Il riscatto dello sfidante

Nella campagna per la prima volta è entrata la sostanza

di Alexander Stille

Il dibattito di giovedì notte tra Bush e Kerry ci ha offerto qualcosa di inusitato in questa campagna elettorale altrimenti uggiosa: un confronto serio su temi seri e la sensazione di assistere a un fatto reale tra migliaia di pseudo-eventi. Fin qui era sembrata la peggior campagna elettorale che si ricordi: un deprimente, vuoto bombardamento di brevi dichiarazioni a effetto della durata di 20 secondi, seguite da 30 secondi di pubblicità, un susseguirsi di ipocrisie, vuota retorica, stupide divergenze su questioni inconsistenti, Convention orchestrate da una artificiosa regia che hanno falsato le immagini di entrambi i partiti, e pressoché nessun tentativo di presentare una scelta tra due candidati e due impostazioni politiche.

Bush era riuscito ad isolarsi non concedendo conferenze stampa, limitandosi ad apparire in pubblico esclusivamente di fronte a folle adoranti di sostenitori accuratamente selezionati e ripetendo le stesse tre quattro battute senza contraddirsi. Sembrava possibile che Bush riuscisse ad essere rieletto senza trovarsi a dover rispondere del suo operato durante i quattro anni in cui ha radicalmente mutato il corso della nazione più potente del mondo pur se la maggioranza degli americani è del parere che ci stiamo muovendo nella direzione sbagliata. Come mai? Perché i suoi consiglieri erano riusciti a vincere la guerra simbolica combattuta a colpi di immagine: Bush è più energico, più deciso, più virile, vi garantirà maggiore sicurezza.

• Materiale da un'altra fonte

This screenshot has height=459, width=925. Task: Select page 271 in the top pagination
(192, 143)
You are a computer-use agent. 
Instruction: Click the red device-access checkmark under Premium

Kerry, lento a reagire agli attacchi, aveva finito per apparire - persino agli occhi di molti dei suoi sostenitori - debole, titubante e inetto, fedele al ritratto dipintone dai repubblicani in campagna elettorale. Ma l´altra sera abbiamo visto i due candidati soli sul palco, costretti a guardarsi in faccia e a rispondere a delle domande. Kerry è apparso un candidato estremamente intelligente e ben preparato, ha mostrato una solida padronanza di temi complessi riuscendo nel contempo a vincere dove tutti si aspettavano che perdesse: nella battaglia simbolica del linguaggio del corpo. Kerry - anziché apparire distaccato, freddo e professorale come dava l´idea di essere o veniva dipinto, è risultato lucido, rilassato e padrone di se stesso e dei temi in discussione. Andrew Sullivan, commentatore conservatore ha scritto: «Nel tono e nel contegno Kerry è apparso energico, autoritario, dotato di statura presidenziale? Agli occhi di milioni di americani che lo conoscevano solo per come lo dipingevano gli spot a favore di Bush o monotoni comizi elettorali, lo sfidante per la prima volta è apparso forte. Nel confronto diretto di immagine, Kerry letteralmente giganteggiava».

Bush, al contrario, è apparso spesso confuso e a disagio, ha continuato a ripetere le stesse tre o quattro battute quasi non fosse in grado di sostenere una discussione di novanta minuti sul suo mandato presidenziale. Spiegando le difficoltà dell´invasione dell´Iraq ha ripetuto per undici volte queste parole esatte: «È un lavoro duro». La pochezza intellettuale sembrava eguagliare quella politica e portava a comprendere come mai ci troviamo oggi in questo pasticcio. Non è stata solo un´impressione mia personale: anche elettori indipendenti assistendo al faccia a faccia in Tv hanno avuto la netta sensazione che Kerry avesse avuto la meglio nel dibattito.

Questo faccia a faccia non influirà forse sull´esito delle presidenziali, ma almeno si è colto un barlume di luce filtrare nella caverna di Platone popolata da ombre mediatiche.
Annotazioni − Traduzione di Emilia Benghi.